[start]
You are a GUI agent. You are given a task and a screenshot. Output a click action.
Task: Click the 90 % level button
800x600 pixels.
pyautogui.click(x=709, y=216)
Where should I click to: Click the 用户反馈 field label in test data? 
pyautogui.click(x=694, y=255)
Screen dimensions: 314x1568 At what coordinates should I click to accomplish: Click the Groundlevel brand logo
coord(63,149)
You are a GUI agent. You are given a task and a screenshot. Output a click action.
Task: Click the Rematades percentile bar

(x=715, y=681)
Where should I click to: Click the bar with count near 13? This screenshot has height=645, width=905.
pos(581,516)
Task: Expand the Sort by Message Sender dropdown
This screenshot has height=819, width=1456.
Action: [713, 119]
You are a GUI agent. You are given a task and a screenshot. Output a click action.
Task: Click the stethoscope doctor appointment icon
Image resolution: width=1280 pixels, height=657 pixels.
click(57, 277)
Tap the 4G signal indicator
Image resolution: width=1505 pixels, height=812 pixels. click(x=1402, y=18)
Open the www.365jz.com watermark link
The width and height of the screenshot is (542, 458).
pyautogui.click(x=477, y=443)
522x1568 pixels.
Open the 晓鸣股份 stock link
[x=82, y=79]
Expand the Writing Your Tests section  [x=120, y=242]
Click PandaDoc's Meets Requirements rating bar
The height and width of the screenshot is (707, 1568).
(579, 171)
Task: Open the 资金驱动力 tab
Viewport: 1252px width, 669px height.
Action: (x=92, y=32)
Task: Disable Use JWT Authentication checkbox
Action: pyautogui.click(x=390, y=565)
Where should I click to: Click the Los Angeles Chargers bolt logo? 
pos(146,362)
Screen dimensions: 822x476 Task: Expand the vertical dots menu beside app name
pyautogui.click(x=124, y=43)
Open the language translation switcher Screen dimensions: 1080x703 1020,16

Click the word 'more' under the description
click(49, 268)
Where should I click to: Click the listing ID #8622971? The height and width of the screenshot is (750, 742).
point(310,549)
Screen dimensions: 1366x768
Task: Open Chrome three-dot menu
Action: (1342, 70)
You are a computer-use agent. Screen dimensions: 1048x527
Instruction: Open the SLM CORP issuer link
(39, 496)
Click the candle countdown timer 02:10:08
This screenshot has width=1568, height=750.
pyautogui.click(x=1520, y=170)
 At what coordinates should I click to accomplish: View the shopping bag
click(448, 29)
[end]
Count the lines in the records above that contain the string "Where", and reply with only that number.

Complete answer ::
4